- Developer: Broderbund
- Publishers: Broderbund Ariolasoft (EU) Atari Corporation (cartridge)
- Programmers: David Snider Martin Kahn (C64)
- Platforms: Apple II, Atari 8-bit, Commodore 64
- Release: 1982: Apple, Atari 8-bit 1983: C64 1987: Atari 8-bit cartridge
- Genre: Pinball
- Modes: Single-player, multiplayer

= David's Midnight Magic =

1982 video game

David's Midnight Magic is a pinball simulation video game written by David Snider for the Apple II and published by Broderbund in 1982. The game was published in Europe by Ariolasoft. A port to Atari 8-bit computers was released the same year, then the Commodore 64 in 1983. In 1987, Atari Corporation published a cartridge version in the styling of the then-new Atari XEGS.

==Gameplay==

The Apple II original

David's Midnight Magic is closely modeled after the real-life pinball table Black Knight, released by Williams in 1980.

Players begin a game with five balls, and can earn extra balls. The game has magna-save near the top of the outlanes. The game can be played by up to four players. The bonus score is multiplied by a bonus multiplier. Balls could be trapped in a collector in the upper playfield, which released after collecting three balls, hitting an arrow, or draining down an outlane on the last ball.

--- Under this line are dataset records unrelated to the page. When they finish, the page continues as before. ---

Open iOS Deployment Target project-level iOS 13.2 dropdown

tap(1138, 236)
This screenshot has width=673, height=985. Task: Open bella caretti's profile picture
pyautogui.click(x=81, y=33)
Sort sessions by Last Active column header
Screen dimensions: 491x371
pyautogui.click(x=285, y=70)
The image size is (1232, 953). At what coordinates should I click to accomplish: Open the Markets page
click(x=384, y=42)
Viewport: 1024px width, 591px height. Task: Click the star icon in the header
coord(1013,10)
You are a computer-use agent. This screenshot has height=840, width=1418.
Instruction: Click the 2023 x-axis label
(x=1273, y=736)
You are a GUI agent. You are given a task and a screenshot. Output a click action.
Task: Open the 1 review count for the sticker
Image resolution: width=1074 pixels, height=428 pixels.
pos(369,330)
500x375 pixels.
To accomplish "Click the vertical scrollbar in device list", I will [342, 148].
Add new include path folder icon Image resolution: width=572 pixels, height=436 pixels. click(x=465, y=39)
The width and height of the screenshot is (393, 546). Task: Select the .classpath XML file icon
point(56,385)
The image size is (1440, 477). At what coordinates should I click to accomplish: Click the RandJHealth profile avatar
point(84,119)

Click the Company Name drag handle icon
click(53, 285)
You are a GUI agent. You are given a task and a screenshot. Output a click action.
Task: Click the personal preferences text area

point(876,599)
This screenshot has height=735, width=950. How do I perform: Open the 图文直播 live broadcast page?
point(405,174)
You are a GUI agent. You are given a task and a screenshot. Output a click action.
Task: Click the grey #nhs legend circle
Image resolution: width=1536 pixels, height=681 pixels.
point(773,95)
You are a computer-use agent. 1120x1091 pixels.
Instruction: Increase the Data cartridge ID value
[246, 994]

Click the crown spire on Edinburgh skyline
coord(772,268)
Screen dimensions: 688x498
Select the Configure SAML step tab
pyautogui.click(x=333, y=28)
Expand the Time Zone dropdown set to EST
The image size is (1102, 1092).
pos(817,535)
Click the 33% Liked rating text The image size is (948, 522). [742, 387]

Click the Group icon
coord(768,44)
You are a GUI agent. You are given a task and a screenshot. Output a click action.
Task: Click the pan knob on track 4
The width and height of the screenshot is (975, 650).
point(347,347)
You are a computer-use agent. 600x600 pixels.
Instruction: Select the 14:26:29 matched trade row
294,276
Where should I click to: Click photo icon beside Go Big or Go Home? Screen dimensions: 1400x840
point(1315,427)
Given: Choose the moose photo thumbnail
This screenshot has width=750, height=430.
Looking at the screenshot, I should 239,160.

In the Apple II version, high scores could be saved to the disk. The sound could be run through the cassette player.

== Development ==
Seeing Raster Blaster inspired David Snider to create a pinball video game. By September 1981 the game was half-way to being completed when Snider attended a computer conference and had a serendipitous meeting with Doug Carlston and agreed to become a developer for Broderbund.

The 1982 Atari version has four colours, reduced from the six colours in the Apple II version. The bumper cap has an apple on it in most versions, but this is changed to the Atari logo on the Atari versions.

==Reception==

Softline stated that David's Midnight Magic "ratifies Bill Budge's extraordinary program as a programming tour de force", as it was only equal to Budge's Raster Blaster despite being released nine months later. The magazine concluded that "the fact that [David is] second should not dull the glitter of this effort". Computer Gaming World stated that Midnight Magic was a better game than Raster Blaster, but lamented the requirement of removing write protection from the floppy, thus voiding the warranty, in order to save high scores. The Commodore 64 Home Companion called the game "extraordinarily realistic ... complete with all the features that make pinball so seductive".

David's Midnight Magic won "Computer Game of the Year" at the 4th annual Arkie Awards, where judges described it as "a program that is both an exciting video game and a fairly faithful evocation of pinball mystique".

Another reviewer was disappointed with the Atari-800 version, finding nudge not to work, and more difficult to control with paddles than the Apple II version.

Review scores
| Publication | Score |
|---|---|
| Home Computing Weekly | C64: 79% |
| Run | C64: A |
| Tilt | C64: 4/5 |
| Your 64 Magazine | C64: 3/5 |

==Legacy==
Atari Corporation released a pinball game called Midnight Magic for the Atari 2600 that plays differently from the similarly named David's Midnight Magic.

Doug Carlston of Broderbund said in 1983 that Snider earned "somewhere in the six figures" in royalties from David's Midnight Magic. David Snider's brother Eric later similarly used his first name in the titles of the game Eric's Ultimate Solitaire and the screensaver Eric's Cascade.

In 2005, a Visual Pinball recreation of David's Midnight Magic was created called David's Midnight Magic 2005 which is rendered with 3D graphics.